Studying animation at Ringling Bros. College of Art and Design, Michael revealed that after his first year, he found that he didn’t love the slow process of animating. An internship at Walt Disney Animation Studios introduced him to the storyboarding process where he fall his calling, which led to an internship at Pixar Animation Studios where he got to refine his career before finishing his higher education. While his artwork may not appear in the final film, you’ll see a lot of Michael’s work when you watch the deleted scenes, which are all in storyboard form.

“As soon as I heard we were making the film I was like ‘I’ve gotta get onto that one’ and I remember having a quick coffee with Pete Docter and saying ‘I gotta work on this film,’” Michael Yates revealed about how he come to work on Soul once the story process was completed on Toy Story 4. Knowing that Joe Gardner would be the studio’s first Black lead character, Michael revealed that there was pressure to get it right, but the entire weight didn’t rest on his shoulders. Through a Black Culture Trust of Pixar employees, Michael had a constant support group to work with. “We would meet up and talk through all different aspects of the film, from character designs, there would be a lot of discussions about is it too far, is it not far enough, are we being too safe, are we not specific enough, a lot of that was in the beginning.”

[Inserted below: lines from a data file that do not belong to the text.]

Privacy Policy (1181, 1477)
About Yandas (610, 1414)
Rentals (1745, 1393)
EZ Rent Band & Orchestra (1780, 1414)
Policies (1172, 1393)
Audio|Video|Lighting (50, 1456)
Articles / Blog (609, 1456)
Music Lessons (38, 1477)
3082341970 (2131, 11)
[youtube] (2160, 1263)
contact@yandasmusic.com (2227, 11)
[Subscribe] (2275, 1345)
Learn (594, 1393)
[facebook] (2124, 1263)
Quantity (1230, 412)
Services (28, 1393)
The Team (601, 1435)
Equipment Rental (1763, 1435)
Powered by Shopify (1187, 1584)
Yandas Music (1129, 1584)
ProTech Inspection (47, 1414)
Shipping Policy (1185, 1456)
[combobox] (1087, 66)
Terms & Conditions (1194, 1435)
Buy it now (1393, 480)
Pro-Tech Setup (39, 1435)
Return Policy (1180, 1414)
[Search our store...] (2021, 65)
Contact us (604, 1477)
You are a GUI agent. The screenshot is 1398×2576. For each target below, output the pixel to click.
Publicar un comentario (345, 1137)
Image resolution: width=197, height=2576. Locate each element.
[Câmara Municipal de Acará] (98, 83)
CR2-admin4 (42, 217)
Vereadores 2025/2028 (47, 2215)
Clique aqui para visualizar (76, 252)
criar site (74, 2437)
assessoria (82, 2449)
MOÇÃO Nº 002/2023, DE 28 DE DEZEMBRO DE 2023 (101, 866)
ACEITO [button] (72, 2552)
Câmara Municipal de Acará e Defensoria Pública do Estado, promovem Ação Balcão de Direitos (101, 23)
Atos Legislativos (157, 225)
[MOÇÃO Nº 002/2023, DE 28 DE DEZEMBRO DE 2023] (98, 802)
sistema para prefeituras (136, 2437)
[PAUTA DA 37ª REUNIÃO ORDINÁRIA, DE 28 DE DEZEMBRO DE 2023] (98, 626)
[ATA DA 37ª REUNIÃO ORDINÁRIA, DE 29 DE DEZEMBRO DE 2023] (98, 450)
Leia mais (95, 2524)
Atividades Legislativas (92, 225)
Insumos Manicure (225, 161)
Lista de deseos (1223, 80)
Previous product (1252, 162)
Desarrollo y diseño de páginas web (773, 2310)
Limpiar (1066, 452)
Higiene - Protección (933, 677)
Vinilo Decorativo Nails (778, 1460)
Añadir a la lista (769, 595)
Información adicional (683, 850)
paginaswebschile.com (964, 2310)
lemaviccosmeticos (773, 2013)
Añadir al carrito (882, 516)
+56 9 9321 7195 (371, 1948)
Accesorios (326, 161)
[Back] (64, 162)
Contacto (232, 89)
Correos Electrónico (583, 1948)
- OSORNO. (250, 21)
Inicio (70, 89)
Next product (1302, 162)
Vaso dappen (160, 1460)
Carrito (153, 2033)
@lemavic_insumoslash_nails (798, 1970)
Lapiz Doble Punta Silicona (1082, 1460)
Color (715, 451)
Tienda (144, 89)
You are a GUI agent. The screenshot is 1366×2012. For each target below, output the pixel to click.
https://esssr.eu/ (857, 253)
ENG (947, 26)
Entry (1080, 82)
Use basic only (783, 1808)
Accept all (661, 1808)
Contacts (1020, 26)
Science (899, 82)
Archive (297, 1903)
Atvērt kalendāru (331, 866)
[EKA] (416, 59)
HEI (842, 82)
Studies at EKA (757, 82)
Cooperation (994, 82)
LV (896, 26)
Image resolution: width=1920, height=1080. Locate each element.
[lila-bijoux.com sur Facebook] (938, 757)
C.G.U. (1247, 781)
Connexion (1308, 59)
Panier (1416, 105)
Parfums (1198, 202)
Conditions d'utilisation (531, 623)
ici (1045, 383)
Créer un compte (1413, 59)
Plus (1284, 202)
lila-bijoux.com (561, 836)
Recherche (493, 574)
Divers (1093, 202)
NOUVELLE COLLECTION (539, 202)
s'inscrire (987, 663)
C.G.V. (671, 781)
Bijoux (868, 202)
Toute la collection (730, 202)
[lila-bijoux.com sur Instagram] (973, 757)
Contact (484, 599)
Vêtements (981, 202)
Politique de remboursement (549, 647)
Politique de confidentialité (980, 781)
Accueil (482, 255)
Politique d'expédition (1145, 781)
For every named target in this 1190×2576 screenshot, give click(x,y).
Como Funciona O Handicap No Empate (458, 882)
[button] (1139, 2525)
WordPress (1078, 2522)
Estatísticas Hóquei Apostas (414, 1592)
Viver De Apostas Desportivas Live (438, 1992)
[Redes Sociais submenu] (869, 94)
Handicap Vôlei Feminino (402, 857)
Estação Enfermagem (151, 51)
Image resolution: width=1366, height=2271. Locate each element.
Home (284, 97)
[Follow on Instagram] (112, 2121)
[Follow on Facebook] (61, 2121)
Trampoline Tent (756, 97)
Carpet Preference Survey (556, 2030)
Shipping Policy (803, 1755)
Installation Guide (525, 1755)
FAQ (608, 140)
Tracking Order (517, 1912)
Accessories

Plots and characters go through many changes during the story process at Pixar and Soul is no exception, with many artists contributing elements to each character or moment. “I have a cousin who was a really good musician, could pick up any instrument and learn it in a week. I tried to pull stuff from him and different teachers I’ve had over the years, even people that I went to church with,” he shared, explaining how people from his own life ended up inspiring parts of Joe Gardner. “I think the other thing that helped a lot was once Jamie Foxx was brought on board, he added a lot to the character and it just sort of cemented, ‘Oh, this is how he should act’ and it made things flow a lot easier.”

Unlike his work on Cars 3 and Toy Story 4, which already had a well-defined look, when Michael Yates entered the story room on Soul, character designs were often changing. “When we first started drawing Joe, by the end of the film his design had changed maybe 2 or 3 times,” he shared, explaining that in the early days, each story artist drew the character differently. “At a certain point, once the design gets narrowed down, is when you start to go that way. A lot of story artists don’t quite make it there because you’re like two years in, I don’t need to change the way I’m drawing them now, which is interesting when you watch the final film because the design adds so much more to what you were missing at that point.”

Speaking of the character design, Michael Yates took time out of his day to teach members of the press how to draw Joe Gardner in human and soul form. Having drawn hundreds of these per week, Michael is quick enough to do them in just a few minutes using PhotoShop, even adding shading to the characters. You may notice in his artwork above that he has drawn a suggestion of Joe’s glasses without finishing them, which was intentional. Since his storyboards have to convey the character’s emotion, he leaves the eyes completely visible.

Pixar fans and movie collectors can now bring home Soul on Blu-Ray, 4K UHD and Digital where they can see some of Michael Yates’ storyboards in action through the bonus features menu of deleted scenes.